Of the total, 67/77 samples belonged to 11 recruitment chains of productive seeds or chains with more than 2 people; 4 chains with 6, 4, 2, and 3 people (excluding seeds) had a single genotype (3a); 4 chains with 7, 11, 5, and 4 members (excluding seeds) had multiple genotypes with >50% of them belonging to 3a; 3 chains with 13, 4, and 2 members (excluding seeds) contained discordant genotypes in variable amounts.

They concluded that these data suggest that molecular epidemiological tools could provide data to support or refute transmission within social networks that are exploited in assembling respondent-driven sampling study populations.

They wrote: “The ability of respondent-driven sampling to capture transmission patterns for prevalent infections appears limited, but the two data sets combined could provide a more robust exploration of incident transmissions of infectious diseases like HCV and HIV.”

Ref: Paintsil E, Abdala N, Niccolai L et al. The dynamics of HCV transmission among injection drug users in St. Petersburg, Russia: Sexual Transmission and Acquisition of HIV Cooperative Agreement Program. 14th CROI, 2007, Los Angeles. Abstract 131.

Mohammad Rai and co-workers reported findings from a study to determine whether an HIV outbreak among a community of 15 IDU in Karachi was from a single source.

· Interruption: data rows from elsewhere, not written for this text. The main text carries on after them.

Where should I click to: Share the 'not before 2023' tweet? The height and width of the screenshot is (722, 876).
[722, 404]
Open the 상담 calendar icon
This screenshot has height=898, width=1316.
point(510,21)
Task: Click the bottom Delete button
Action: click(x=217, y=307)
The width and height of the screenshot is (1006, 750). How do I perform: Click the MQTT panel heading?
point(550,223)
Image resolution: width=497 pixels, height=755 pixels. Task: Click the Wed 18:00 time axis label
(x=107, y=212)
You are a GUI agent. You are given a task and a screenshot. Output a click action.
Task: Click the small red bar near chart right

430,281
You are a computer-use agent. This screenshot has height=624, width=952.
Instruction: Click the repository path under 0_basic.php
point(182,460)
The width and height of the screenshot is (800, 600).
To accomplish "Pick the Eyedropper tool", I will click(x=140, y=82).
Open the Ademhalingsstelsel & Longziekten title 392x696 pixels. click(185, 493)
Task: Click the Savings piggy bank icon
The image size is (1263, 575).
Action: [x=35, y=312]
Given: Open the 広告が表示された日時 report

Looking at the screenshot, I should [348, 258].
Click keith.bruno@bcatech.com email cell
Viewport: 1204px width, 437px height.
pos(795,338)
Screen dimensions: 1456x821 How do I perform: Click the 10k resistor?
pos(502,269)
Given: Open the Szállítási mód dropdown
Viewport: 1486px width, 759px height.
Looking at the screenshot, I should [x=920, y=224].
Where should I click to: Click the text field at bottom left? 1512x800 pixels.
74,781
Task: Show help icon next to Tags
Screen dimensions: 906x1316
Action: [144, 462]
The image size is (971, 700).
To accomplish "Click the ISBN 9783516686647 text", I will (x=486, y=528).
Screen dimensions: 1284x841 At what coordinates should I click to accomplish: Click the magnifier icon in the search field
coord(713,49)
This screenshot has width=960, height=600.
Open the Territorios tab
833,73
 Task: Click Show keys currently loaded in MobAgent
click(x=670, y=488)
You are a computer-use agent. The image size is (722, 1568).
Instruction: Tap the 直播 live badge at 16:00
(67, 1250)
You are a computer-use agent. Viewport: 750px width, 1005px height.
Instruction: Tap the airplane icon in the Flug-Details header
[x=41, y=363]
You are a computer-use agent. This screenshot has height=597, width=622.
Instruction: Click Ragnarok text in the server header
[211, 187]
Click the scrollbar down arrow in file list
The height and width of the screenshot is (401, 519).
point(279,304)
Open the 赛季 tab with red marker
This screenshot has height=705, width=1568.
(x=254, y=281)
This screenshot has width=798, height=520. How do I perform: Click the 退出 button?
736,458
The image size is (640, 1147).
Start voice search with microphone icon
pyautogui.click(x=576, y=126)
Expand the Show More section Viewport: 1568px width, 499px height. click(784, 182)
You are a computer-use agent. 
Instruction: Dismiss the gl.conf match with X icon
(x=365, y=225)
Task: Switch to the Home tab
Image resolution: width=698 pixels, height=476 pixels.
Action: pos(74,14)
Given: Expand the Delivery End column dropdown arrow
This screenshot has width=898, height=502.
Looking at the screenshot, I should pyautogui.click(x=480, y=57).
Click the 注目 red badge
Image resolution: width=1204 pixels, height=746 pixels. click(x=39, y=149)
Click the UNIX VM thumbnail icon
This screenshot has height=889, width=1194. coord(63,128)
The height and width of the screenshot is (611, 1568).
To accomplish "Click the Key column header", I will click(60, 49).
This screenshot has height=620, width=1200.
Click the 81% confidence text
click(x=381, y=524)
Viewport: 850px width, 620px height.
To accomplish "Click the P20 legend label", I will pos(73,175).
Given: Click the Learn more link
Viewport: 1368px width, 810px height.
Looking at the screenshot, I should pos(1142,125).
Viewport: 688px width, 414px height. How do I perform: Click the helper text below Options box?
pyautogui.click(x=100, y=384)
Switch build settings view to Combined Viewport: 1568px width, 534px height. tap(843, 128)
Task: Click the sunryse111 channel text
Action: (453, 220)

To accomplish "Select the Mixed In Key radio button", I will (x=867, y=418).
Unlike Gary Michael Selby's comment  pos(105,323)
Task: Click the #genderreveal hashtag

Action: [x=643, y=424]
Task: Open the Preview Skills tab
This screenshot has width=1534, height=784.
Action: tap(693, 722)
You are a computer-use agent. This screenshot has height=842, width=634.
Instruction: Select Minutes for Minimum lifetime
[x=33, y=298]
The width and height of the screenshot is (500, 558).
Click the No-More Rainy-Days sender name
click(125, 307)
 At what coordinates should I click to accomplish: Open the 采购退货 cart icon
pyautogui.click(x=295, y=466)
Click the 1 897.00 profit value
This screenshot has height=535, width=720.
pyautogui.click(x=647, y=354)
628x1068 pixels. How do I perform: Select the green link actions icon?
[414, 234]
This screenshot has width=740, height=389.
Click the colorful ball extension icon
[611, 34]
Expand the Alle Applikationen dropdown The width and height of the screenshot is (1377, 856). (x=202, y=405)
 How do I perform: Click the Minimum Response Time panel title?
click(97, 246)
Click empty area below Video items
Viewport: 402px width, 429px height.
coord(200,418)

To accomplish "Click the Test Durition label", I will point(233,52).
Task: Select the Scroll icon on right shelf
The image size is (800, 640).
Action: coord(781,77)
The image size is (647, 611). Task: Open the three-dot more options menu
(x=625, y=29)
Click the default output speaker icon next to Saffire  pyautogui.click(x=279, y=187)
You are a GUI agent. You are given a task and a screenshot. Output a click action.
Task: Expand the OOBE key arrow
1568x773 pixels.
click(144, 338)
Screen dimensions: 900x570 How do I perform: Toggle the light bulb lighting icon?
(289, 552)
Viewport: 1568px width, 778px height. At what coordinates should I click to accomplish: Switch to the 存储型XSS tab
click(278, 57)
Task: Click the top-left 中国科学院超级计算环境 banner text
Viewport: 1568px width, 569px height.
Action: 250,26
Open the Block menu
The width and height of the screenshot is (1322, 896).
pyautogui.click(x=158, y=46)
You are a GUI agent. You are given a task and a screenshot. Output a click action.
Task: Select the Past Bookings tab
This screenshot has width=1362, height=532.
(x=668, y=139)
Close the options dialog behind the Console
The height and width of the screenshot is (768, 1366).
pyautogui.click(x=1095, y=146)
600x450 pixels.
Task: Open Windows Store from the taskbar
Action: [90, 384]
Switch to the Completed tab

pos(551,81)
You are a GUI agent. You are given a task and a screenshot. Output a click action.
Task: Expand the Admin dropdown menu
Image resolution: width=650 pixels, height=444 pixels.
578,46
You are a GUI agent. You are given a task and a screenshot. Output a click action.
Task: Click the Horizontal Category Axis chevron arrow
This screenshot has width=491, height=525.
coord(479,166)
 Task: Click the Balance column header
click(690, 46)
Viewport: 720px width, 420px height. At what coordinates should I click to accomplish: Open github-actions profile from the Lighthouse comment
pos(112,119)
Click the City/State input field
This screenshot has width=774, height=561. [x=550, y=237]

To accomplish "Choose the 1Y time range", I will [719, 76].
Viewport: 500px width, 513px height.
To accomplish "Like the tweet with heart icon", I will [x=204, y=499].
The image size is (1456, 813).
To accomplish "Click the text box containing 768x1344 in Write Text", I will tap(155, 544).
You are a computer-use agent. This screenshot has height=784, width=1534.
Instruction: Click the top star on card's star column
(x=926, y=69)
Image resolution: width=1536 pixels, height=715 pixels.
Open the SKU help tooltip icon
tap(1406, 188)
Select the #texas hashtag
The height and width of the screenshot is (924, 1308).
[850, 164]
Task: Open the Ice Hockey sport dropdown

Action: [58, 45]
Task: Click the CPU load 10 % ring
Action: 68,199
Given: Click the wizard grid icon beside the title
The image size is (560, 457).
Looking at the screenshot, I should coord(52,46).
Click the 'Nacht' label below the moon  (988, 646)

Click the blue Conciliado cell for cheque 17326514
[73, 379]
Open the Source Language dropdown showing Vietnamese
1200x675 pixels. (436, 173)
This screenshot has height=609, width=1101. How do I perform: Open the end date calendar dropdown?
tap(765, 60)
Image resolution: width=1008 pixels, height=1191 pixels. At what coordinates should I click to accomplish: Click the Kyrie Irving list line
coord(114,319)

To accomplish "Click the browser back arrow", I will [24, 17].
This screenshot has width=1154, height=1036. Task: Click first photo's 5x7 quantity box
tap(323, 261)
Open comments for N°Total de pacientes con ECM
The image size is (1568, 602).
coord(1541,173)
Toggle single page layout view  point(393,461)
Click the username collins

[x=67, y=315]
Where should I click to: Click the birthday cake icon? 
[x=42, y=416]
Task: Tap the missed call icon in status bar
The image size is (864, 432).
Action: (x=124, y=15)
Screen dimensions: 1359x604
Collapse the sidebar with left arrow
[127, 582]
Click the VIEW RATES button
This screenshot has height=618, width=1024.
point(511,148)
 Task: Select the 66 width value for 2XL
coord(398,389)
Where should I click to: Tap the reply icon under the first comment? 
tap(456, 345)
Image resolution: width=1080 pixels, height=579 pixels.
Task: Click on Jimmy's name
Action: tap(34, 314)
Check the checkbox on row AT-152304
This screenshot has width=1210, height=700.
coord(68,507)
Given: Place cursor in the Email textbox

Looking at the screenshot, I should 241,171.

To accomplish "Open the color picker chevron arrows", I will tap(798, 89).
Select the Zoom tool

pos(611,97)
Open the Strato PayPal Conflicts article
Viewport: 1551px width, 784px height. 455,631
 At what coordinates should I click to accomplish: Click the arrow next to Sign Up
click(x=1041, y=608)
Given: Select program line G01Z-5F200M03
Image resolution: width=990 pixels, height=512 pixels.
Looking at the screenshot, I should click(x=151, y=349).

Viral DNA was extracted from blood samples collected between January and December 2004. Sequence alignment of the nef gene from HIV-1-positive patients from Pakistan indicated that the HIV-1 strains differed from the strains circulating in neighbouring India, and were genetically closer to HIV-1 subtype A strains from Senegal, Uganda, and Kenya. Additionally, phylogenetic analysis of the complete nef gene sequence revealed highly congruent topologies, using the neighbour-joining method. The HIV-1 strains from Pakistan formed a monophyletic group.

The investigators wrote: “Our data suggest that the HIV-1 sequences circulating among IDU in Karachi, Pakistan, belong to only 1 HIV subtype, subtype A. Moreover, the intra-sequence identity of 98% indicates a founder effect.”

The noted that these data contrast with a previous observation demonstrating presence of multiple HIV-1 subtypes among overseas contract workers.

They concluded: “The HIV-1 epidemic in Pakistan is shifting from imported cases, such as among the overseas contract workers, to the spread of HIV among local high-risk behavior populations. More prevention and control studies are urgently warranted to curtail the spread of HIV in Pakistan.”

Ref: Rai M, Nerurkar V, Yanagihara R et al. Founder effect among HIV-1-infected Injection drug users in Karachi, Pakistan. 14th CROI, 2007, Los Angeles. Poster Abstract 241.